AMD Ryzenチップを搭載したノートパソコンやタブレットをご購入いただいたなら、ぜひ知っておくべきパフォーマンス調整があります。AMDのAI/ゲーミング向け高性能チップRyzen AI Maxに適用すれば、わずか数秒で劇的なパフォーマンス向上を実現できます!
経験豊富なゲーマーなら、解像度や画質を下げたり、Windowsの電力パフォーマンススライダーを調整したりすることで、ゲームのフレームレートを向上できることを本能的に知っています。しかし、Ryzen AI Maxは、全く新しいタイプのデバイスです。最新のゲームを高いフレームレートで実行し、AIの強力な武器となる、キラーモバイルプロセッサです。
その秘密とは? Ryzen AI Maxの統合フレームバッファ、つまり利用可能なグラフィックメモリを調整するだけです。簡単な修正ですが、私のテストでは大きな違いが見られました。場合によっては最大60%のパフォーマンス向上が見られました。
Intelの「Arrow Lake」モバイルプロセッサとAMDのRyzen AI 300プロセッサを比較していた際、メモリとVRAMの要件が厳しく、特定のAIテストを実行できませんでした。記事を公開した後、AMDから連絡があり、テストを実行するにはノートPCのBIOS経由でVRAMを増設することを提案されました。(結局、このテストでは違いはありませんでした。)
AMDのRyzen AI Max+チップのテスト用にAsus ROGからAsus ROG Flow Z13ゲーミングタブレットを提供された際、この話題が再び浮上しました。
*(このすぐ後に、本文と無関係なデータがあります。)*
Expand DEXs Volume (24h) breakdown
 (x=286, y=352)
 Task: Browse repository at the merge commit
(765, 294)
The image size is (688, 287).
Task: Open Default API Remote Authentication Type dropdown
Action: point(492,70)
どういうわけか、Asusのタブレットはビデオメモリを4GBしか搭載していませんでした。そこでAsusは、代わりに8GBでテストすることを勧めてきました。Ryzen AI Maxのグラフィックメモリを調整するとどのような効果が出るかを確認するには絶好の機会だと思いました。
ビデオメモリが重要なのはなぜですか?
VRAMはビデオRAMの略です。ディスクリートGPUを使用する場合、VRAMの容量はグラフィックカードメーカーによって事前に決定されており、VRAMチップはボードに直接はんだ付けされています。統合型グラフィックスについても「VRAM」を略して使う人もいますが、これは必ずしも正確ではありません。統合型グラフィックスはPCのメインメモリとビデオロジックの間でメモリを共有しており、この場合の「VRAM」は「UMAフレームバッファ」と呼ばれます。
VRAM(およびUMAフレームバッファ)は、PCゲームで使用されるテクスチャをグラフィックカード内に保存し、画面上で素早くアクセスしてレンダリングできるようにします。テクスチャのサイズがVRAMの容量を超えると、PCは別の場所(RAMまたはSSD)からテクスチャを取得する必要があり、ゲームプレイの速度が低下します。
AIの場合、VRAMは標準的なPC RAMとほぼ同様に機能し、AIアルゴリズムの重みとモデルを保存し、実行を可能にします。多くの場合、VRAMが不足すると、特定のLLMが実行できなくなる可能性があります。しかし、どちらの場合も、GPUで利用可能なメモリの量が重要になります。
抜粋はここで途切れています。